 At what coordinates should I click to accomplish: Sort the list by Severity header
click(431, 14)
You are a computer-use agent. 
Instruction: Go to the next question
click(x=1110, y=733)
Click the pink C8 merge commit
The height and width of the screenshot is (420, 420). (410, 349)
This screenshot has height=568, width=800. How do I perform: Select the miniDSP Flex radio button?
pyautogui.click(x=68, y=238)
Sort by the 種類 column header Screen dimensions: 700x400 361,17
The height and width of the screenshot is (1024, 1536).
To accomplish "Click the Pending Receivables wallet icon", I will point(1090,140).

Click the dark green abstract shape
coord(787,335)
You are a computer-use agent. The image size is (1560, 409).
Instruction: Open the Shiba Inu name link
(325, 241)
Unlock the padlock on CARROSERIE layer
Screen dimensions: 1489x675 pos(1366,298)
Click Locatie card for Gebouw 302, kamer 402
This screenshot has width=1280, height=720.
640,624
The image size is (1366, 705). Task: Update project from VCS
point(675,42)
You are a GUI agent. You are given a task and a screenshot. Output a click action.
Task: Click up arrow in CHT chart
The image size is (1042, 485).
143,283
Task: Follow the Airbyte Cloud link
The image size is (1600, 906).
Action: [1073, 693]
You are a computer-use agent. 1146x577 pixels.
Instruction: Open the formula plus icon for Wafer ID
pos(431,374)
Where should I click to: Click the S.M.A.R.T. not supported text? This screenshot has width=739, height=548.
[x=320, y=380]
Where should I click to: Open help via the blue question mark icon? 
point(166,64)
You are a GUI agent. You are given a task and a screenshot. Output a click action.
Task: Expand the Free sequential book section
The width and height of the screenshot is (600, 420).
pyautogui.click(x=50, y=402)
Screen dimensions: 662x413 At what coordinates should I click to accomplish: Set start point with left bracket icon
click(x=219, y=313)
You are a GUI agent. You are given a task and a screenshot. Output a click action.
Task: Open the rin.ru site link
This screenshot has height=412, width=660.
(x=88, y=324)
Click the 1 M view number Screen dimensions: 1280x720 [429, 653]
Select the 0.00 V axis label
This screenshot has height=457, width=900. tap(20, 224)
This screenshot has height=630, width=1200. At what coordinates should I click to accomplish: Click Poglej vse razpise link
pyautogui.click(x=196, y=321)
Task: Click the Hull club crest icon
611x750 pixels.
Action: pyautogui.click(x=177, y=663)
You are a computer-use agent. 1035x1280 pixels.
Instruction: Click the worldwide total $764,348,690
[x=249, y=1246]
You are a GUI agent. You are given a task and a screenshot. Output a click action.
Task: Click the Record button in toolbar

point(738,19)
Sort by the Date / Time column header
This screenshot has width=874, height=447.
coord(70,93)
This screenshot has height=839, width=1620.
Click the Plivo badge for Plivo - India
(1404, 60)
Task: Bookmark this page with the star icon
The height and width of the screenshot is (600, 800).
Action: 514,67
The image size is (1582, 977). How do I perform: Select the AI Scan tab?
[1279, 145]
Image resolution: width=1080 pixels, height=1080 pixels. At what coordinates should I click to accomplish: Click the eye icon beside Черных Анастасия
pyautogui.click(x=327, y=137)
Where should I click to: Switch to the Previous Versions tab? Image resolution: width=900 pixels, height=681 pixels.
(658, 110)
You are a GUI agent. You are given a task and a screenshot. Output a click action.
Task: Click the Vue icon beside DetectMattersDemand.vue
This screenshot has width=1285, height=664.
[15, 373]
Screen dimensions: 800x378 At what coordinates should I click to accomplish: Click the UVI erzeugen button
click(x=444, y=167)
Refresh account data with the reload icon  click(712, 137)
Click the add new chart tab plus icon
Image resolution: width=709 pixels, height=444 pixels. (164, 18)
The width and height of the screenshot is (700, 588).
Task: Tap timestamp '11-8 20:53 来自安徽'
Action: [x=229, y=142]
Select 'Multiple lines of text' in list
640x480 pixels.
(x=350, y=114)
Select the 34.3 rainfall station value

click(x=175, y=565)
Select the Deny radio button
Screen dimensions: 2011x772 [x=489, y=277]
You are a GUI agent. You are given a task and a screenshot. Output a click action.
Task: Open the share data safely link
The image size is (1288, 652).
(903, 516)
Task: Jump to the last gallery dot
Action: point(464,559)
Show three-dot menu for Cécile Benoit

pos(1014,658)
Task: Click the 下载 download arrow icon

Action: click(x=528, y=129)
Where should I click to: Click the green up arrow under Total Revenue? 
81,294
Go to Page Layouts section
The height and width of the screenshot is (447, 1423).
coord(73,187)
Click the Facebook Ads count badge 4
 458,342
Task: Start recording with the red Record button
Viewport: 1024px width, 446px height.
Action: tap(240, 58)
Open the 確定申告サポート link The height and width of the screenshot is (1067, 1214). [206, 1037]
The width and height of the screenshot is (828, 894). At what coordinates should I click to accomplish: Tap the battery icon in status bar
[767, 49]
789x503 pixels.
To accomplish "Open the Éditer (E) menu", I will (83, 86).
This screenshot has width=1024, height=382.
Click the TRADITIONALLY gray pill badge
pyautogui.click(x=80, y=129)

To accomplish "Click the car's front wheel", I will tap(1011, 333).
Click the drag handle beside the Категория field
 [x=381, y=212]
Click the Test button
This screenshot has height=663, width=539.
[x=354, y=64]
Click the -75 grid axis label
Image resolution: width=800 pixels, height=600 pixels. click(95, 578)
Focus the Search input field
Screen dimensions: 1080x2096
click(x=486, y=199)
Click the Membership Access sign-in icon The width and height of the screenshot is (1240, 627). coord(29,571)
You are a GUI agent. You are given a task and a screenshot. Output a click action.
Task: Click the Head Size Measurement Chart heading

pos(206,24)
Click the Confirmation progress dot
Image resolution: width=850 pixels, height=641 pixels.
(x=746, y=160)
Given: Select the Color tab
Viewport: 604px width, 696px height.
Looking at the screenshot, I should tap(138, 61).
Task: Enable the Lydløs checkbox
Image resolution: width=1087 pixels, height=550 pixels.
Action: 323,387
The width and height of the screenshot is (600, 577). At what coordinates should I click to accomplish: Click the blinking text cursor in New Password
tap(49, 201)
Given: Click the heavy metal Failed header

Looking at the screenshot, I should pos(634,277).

:::

> _What you are asked to do_: An exact copy of the material above is needed.

> _Exercise answer_:
 At what coordinates should I click to accomplish: Sort the list by Severity header
click(431, 14)
You are a computer-use agent. 
Instruction: Go to the next question
click(x=1110, y=733)
Click the pink C8 merge commit
The height and width of the screenshot is (420, 420). (410, 349)
This screenshot has height=568, width=800. How do I perform: Select the miniDSP Flex radio button?
pyautogui.click(x=68, y=238)
Sort by the 種類 column header Screen dimensions: 700x400 361,17
The height and width of the screenshot is (1024, 1536).
To accomplish "Click the Pending Receivables wallet icon", I will point(1090,140).

Click the dark green abstract shape
coord(787,335)
You are a computer-use agent. The image size is (1560, 409).
Instruction: Open the Shiba Inu name link
(325, 241)
Unlock the padlock on CARROSERIE layer
Screen dimensions: 1489x675 pos(1366,298)
Click Locatie card for Gebouw 302, kamer 402
This screenshot has width=1280, height=720.
640,624
The image size is (1366, 705). Task: Update project from VCS
point(675,42)
You are a GUI agent. You are given a task and a screenshot. Output a click action.
Task: Click up arrow in CHT chart
The image size is (1042, 485).
143,283
Task: Follow the Airbyte Cloud link
The image size is (1600, 906).
Action: [1073, 693]
You are a computer-use agent. 1146x577 pixels.
Instruction: Open the formula plus icon for Wafer ID
pos(431,374)
Where should I click to: Click the S.M.A.R.T. not supported text? This screenshot has width=739, height=548.
[x=320, y=380]
Where should I click to: Open help via the blue question mark icon? 
point(166,64)
You are a GUI agent. You are given a task and a screenshot. Output a click action.
Task: Expand the Free sequential book section
The width and height of the screenshot is (600, 420).
pyautogui.click(x=50, y=402)
Screen dimensions: 662x413 At what coordinates should I click to accomplish: Set start point with left bracket icon
click(x=219, y=313)
You are a GUI agent. You are given a task and a screenshot. Output a click action.
Task: Open the rin.ru site link
This screenshot has height=412, width=660.
(x=88, y=324)
Click the 1 M view number Screen dimensions: 1280x720 [429, 653]
Select the 0.00 V axis label
This screenshot has height=457, width=900. tap(20, 224)
This screenshot has height=630, width=1200. At what coordinates should I click to accomplish: Click Poglej vse razpise link
pyautogui.click(x=196, y=321)
Task: Click the Hull club crest icon
611x750 pixels.
Action: pyautogui.click(x=177, y=663)
You are a computer-use agent. 1035x1280 pixels.
Instruction: Click the worldwide total $764,348,690
[x=249, y=1246]
You are a GUI agent. You are given a task and a screenshot. Output a click action.
Task: Click the Record button in toolbar

point(738,19)
Sort by the Date / Time column header
This screenshot has width=874, height=447.
coord(70,93)
This screenshot has height=839, width=1620.
Click the Plivo badge for Plivo - India
(1404, 60)
Task: Bookmark this page with the star icon
The height and width of the screenshot is (600, 800).
Action: 514,67
The image size is (1582, 977). How do I perform: Select the AI Scan tab?
[1279, 145]
Image resolution: width=1080 pixels, height=1080 pixels. At what coordinates should I click to accomplish: Click the eye icon beside Черных Анастасия
pyautogui.click(x=327, y=137)
Where should I click to: Switch to the Previous Versions tab? Image resolution: width=900 pixels, height=681 pixels.
(658, 110)
You are a GUI agent. You are given a task and a screenshot. Output a click action.
Task: Click the Vue icon beside DetectMattersDemand.vue
This screenshot has width=1285, height=664.
[15, 373]
Screen dimensions: 800x378 At what coordinates should I click to accomplish: Click the UVI erzeugen button
click(x=444, y=167)
Refresh account data with the reload icon  click(712, 137)
Click the add new chart tab plus icon
Image resolution: width=709 pixels, height=444 pixels. (164, 18)
The width and height of the screenshot is (700, 588).
Task: Tap timestamp '11-8 20:53 来自安徽'
Action: [x=229, y=142]
Select 'Multiple lines of text' in list
640x480 pixels.
(x=350, y=114)
Select the 34.3 rainfall station value

click(x=175, y=565)
Select the Deny radio button
Screen dimensions: 2011x772 [x=489, y=277]
You are a GUI agent. You are given a task and a screenshot. Output a click action.
Task: Open the share data safely link
The image size is (1288, 652).
(903, 516)
Task: Jump to the last gallery dot
Action: point(464,559)
Show three-dot menu for Cécile Benoit

pos(1014,658)
Task: Click the 下载 download arrow icon

Action: click(x=528, y=129)
Where should I click to: Click the green up arrow under Total Revenue? 
81,294
Go to Page Layouts section
The height and width of the screenshot is (447, 1423).
coord(73,187)
Click the Facebook Ads count badge 4
 458,342
Task: Start recording with the red Record button
Viewport: 1024px width, 446px height.
Action: tap(240, 58)
Open the 確定申告サポート link The height and width of the screenshot is (1067, 1214). [206, 1037]
The width and height of the screenshot is (828, 894). At what coordinates should I click to accomplish: Tap the battery icon in status bar
[767, 49]
789x503 pixels.
To accomplish "Open the Éditer (E) menu", I will (83, 86).
This screenshot has width=1024, height=382.
Click the TRADITIONALLY gray pill badge
pyautogui.click(x=80, y=129)

To accomplish "Click the car's front wheel", I will tap(1011, 333).
Click the drag handle beside the Категория field
 [x=381, y=212]
Click the Test button
This screenshot has height=663, width=539.
[x=354, y=64]
Click the -75 grid axis label
Image resolution: width=800 pixels, height=600 pixels. click(95, 578)
Focus the Search input field
Screen dimensions: 1080x2096
click(x=486, y=199)
Click the Membership Access sign-in icon The width and height of the screenshot is (1240, 627). coord(29,571)
You are a GUI agent. You are given a task and a screenshot. Output a click action.
Task: Click the Head Size Measurement Chart heading

pos(206,24)
Click the Confirmation progress dot
Image resolution: width=850 pixels, height=641 pixels.
(x=746, y=160)
Given: Select the Color tab
Viewport: 604px width, 696px height.
Looking at the screenshot, I should tap(138, 61).
Task: Enable the Lydløs checkbox
Image resolution: width=1087 pixels, height=550 pixels.
Action: 323,387
The width and height of the screenshot is (600, 577). At what coordinates should I click to accomplish: Click the blinking text cursor in New Password
tap(49, 201)
Given: Click the heavy metal Failed header

Looking at the screenshot, I should pos(634,277).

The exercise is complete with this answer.